**Énoncé de l'exercice 1**
Relevez toutes les valeurs exprimées en cents par passager-kilomètre dans le texte sur le Réseau électrique métropolitain.
**Énoncé de l'exercice 2**
Rédigez la suite du texte sur le Réseau électrique métropolitain à partir de sa dernière phrase.

**Extrait proposé**
────────────────────

S'il est souhaitable que le Réseau électrique métropolitain (REM) voie le jour, il est primordial, en retour, que la Caisse de dépôt et placement du Québec (CDPQ) soit totalement transparente dans la préparation et l'exploitation éventuelles du projet. Des questions demeurent sans réponse.
Une analyse de Gérald Fillion
Deux points : le rendement et l’achalandage.
D’abord, CDPQ Infra affirme que les coûts d’exploitation des réseaux de transport public de la grande région de Montréal se situeront entre 69 et 72 cents par passager-kilomètre en 2022 contre une estimation de 66 cents pour le réseau actuel. CDPQ Infra ajoute que, à la fin des discussions avec les autorités publiques et après les appels d’offres, « le cadre financier définitif du projet sera précisé, y compris le rendement validé par un vérificateur externe, et rendu public comme prévu ».
C’est très bien parce qu’il faut connaître la cible de rendement attendue par la Caisse de dépôt. C’est capital, puisque l’investissement des gouvernements du Québec et du Canada en dépend. Comme l'indique le rapport du BAPE remis en décembre dernier, l’entente conclue entre la Caisse et le gouvernement du Québec pour faire le REM vient « contraindre les gouvernements à renoncer, au bénéfice de la CDPQ, à une portion [du] rendement s’il ne dépasse pas un seuil préétabli dans la convention d’actionnaires [...] ».
Autrement dit, si la Caisse n’atteint pas ou ne dépasse pas sa cible de rendement, les deux ordres de gouvernement ne toucheront aucun rendement. Pourtant, il est envisagé que les gouvernements du Canada et du Québec investissent dans le projet à hauteur de 45 % (soit possiblement 22,5 % pour Québec et 22,5 % pour Ottawa).

────────────────────

**Données fournies**
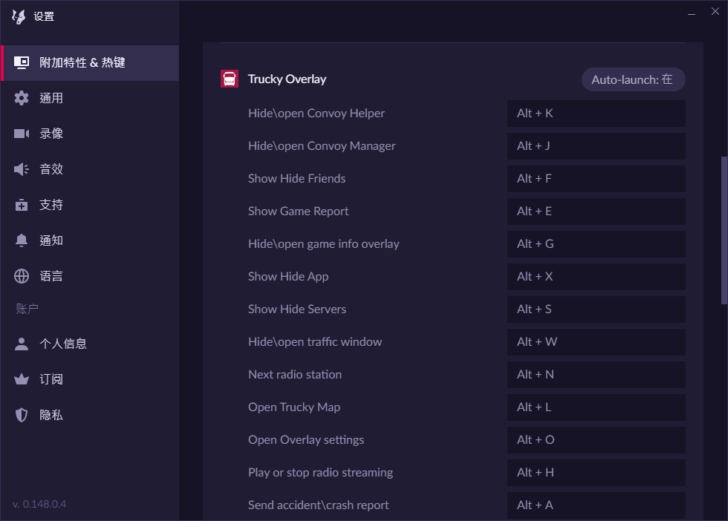
Task: Open the 录像 recording settings icon
Action: point(22,134)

────────────────────

**Réponse 1**
69 cents, 72 cents, 66 cents

**Réponse 2**
Par exemple, si la cible de CDPQ Infra est un rendement de 8 %, ça veut dire que la Caisse va toucher 100 % des premiers 8 % de rendement. Ensuite, le rendement excédentaire sera réparti entre les trois partenaires, soit possiblement 55 % à la Caisse, 22,5 % à Québec et 22,5 % à Ottawa. Vous avez bien lu : même s’ils sont actionnaires à 45 % du projet, les gouvernements vont se retrouver à donner, à céder, à subventionner pratiquement le rendement de la Caisse de dépôt.
En entrevue à RDI économie vendredi, le PDG de CDPQ Infra, Macky Tall, a confirmé que le cadre financier et le rendement seraient rendus publics. Cela dit, la Caisse semble hésiter à faire de même avec la convention des actionnaires comme le demande le BAPE. Macky Tall affirme que ce sera « la convention d’actionnaires ou les éléments importants qui vont cadrer les participations des gouvernements ».
Les données retenues par la Caisse
Et puis, le BAPE indique dans son rapport un élément qui semble être passé sous le radar, mais qui est pourtant crucial dans le succès du projet. Le BAPE « constate que, pour établir les prévisions d’achalandages du REM, le promoteur [CDPQ Infra] a modifié certains résultats obtenus dans le cadre de la réalisation des études de préférences déclarées ».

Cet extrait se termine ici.